Балансиров ничего не записывал, такие записи запрещались. Он запоминал.

— Это колоссальная работа, — предупредил он озабоченно.

— Ничего. Для начала обработаем тех, кто уже значится в списках, а там и твои подтянутся. Начинаем с тоненькой струйки. На первых порах нам вполне хватит одного кабинета. В первом потоке назначим лидера. Потом развернемся, организуем повсюду первичные ячейки… Объясним опасность, понесем ее в массы… Возникнут дружины, домовые комитеты…

— А может быть, не нужно их объединять? Поводим машинкой — и гуляй под подписку о невылете. Осведомлен и предупрежден. Вроде прививки.

— Во-первых, это жестоко, — заметил Медор. — Живет себе человек, и вдруг узнает про себя такие вещи. Во-вторых, у тебя нет чувства перспективы. Настанет время, когда их научатся умыкать силком. А они — уже целая партия. Или армия. Ну-ка, подступись? Исчезновение целой, скажем, фракции — это не шутка! А нашим гостям шумиха ни к чему. Это только нам можно. И потом: они могут как-нибудь перестроить свои параметры на умных. Умных начнут хватать.

— А умные-то им зачем? И богу их не жалко. Не вижу смысла.

— Умный человек тоже нигде не будет лишним. Распробуют и войдут во вкус. Но мы их переиграем на ход вперед. Понадобится общественная сила для понижения в обществе накала ума… В целом, понимаешь? Опять же и перед богом отличимся. Укрепим свои позиции. Изольется любовь или не знаю там, что; явится кто-нибудь…на небе или в церкве…

— Ну, ясно, — Балансиров не стал продолжать.

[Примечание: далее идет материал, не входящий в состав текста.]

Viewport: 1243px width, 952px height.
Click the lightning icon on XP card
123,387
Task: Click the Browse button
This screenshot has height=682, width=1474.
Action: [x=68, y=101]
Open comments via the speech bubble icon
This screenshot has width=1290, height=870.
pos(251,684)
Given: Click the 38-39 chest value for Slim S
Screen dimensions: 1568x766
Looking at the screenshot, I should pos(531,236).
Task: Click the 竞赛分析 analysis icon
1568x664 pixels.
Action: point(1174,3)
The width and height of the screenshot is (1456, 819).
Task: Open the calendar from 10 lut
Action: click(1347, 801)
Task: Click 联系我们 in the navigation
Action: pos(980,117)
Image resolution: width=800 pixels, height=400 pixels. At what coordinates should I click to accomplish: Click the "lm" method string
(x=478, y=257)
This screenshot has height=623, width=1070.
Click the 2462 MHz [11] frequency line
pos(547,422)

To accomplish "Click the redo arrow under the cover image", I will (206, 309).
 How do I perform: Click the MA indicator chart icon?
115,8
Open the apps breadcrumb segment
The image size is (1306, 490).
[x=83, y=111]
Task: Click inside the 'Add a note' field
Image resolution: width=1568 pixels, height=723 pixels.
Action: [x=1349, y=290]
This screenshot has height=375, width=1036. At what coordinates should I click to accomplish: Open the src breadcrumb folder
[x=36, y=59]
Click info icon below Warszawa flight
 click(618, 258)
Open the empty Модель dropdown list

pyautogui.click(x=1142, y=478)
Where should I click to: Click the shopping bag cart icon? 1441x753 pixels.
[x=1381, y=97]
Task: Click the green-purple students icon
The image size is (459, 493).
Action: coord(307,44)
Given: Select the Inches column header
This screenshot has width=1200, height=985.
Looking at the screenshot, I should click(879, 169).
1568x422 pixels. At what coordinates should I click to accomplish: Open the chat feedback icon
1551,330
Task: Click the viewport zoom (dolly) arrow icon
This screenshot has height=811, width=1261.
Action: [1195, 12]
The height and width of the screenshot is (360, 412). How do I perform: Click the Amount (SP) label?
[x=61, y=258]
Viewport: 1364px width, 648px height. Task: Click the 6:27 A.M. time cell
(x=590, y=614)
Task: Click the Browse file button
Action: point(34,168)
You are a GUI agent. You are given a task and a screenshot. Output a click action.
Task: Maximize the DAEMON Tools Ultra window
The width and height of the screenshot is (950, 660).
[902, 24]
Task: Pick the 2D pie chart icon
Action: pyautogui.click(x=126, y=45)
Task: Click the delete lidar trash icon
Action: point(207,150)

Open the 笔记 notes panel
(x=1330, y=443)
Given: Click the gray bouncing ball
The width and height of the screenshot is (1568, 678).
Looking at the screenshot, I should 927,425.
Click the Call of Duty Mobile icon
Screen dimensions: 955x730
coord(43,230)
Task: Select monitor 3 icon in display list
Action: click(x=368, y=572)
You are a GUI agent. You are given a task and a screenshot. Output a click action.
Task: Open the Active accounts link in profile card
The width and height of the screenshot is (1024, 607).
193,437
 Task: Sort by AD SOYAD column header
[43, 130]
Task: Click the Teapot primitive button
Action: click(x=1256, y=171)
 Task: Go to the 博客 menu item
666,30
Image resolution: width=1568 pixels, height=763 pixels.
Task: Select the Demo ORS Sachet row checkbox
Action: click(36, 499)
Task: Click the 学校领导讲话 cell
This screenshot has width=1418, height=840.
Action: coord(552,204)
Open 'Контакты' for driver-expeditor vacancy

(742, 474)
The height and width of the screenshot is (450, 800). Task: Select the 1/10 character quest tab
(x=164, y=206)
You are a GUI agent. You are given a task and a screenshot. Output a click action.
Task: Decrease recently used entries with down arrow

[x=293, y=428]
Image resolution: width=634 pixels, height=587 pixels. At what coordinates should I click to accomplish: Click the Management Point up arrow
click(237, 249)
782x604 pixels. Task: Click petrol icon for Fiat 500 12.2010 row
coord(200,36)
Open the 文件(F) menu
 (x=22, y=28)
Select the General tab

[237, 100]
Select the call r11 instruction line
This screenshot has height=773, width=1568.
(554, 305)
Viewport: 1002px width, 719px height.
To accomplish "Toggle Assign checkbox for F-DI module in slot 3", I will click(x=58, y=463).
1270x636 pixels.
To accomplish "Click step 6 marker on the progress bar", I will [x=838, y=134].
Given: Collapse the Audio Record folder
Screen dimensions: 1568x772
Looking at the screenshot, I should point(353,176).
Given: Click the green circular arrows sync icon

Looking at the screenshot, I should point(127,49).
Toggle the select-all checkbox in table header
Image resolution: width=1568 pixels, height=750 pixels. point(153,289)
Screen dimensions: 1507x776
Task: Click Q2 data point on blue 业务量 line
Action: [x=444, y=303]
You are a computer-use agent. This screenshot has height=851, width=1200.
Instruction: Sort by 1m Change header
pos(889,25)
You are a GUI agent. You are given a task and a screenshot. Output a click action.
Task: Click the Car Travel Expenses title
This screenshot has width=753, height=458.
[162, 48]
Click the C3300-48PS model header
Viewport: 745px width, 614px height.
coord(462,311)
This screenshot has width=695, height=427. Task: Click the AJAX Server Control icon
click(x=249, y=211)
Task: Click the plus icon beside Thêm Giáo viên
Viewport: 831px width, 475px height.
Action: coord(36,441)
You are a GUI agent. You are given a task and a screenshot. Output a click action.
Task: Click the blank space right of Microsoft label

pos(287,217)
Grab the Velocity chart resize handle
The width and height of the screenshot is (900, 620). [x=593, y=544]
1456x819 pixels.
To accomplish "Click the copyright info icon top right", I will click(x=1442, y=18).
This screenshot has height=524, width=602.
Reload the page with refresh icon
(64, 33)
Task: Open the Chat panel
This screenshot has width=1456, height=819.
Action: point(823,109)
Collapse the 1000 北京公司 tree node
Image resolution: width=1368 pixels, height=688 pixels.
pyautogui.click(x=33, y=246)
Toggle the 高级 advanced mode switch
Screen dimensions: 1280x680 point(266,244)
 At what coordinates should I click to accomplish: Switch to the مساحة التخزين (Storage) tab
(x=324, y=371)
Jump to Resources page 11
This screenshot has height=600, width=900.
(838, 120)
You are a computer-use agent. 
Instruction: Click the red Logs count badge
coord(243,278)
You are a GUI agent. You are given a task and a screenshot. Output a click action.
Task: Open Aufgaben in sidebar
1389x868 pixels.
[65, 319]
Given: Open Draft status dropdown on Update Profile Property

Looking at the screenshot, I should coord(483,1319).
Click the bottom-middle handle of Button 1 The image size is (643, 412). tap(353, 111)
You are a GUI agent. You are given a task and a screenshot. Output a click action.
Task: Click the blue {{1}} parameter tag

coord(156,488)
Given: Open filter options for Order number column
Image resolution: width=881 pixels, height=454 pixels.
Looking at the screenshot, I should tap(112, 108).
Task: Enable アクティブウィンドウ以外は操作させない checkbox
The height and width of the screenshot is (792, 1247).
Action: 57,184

— Ясно, что ничего не ясно, — строго поправил его Медор. — Не надо передо мной темнить. Мне самому не все понятно. Кроме одного: не сидеть на месте и заниматься своим делом. Вот что главное. Каждый должен не сидеть на месте и заниматься своим делом. Или, в крайнем случае, сидеть на месте и заниматься делом чужим.

Балансиров довольно легко вышел на Петра Клутыча. Ведь тот работал в метро. А метро и все, что с ним связано, всегда находилось под особым контролем у службы, в которой участвовал Балансиров. И если кто-то в это не верит, он может не ждать приглашения и попроситься к Балансирову в список людей, рискующих быть обманутыми и похищенными. Итак, Балансиров, памятуя о том, что из всех искусств для него самое главное — метро, назначил список его работников приоритетным. Он ознакомился с личными делами и мгновенно узнал, за что и при каких обстоятельствах уволили Петра Клутыча.

Тот доедал яичницу, когда зазвонил телефон.

Он ел яичницу не потому, что так уж остро желал съесть именно ее, а просто вспомнил Висюна, и Висюн, не допрыгивая до высших слоев сознания, слился с людьми вообще, которые питаются яичницей, и он, Петр Клутыч, не хуже других; он будет есть, как люди едят.

— Слушаю вас, — сказал Петр Клутыч почтительным тоном.

— Это из поликлиники звонят, — раздраженно и властно сказала женщина. Она была агентом Балансирова и очень искусно притворялась регистратурой. Вам нужно явиться на диспансеризацию. В четыреста десятый кабинет. С полотенцем.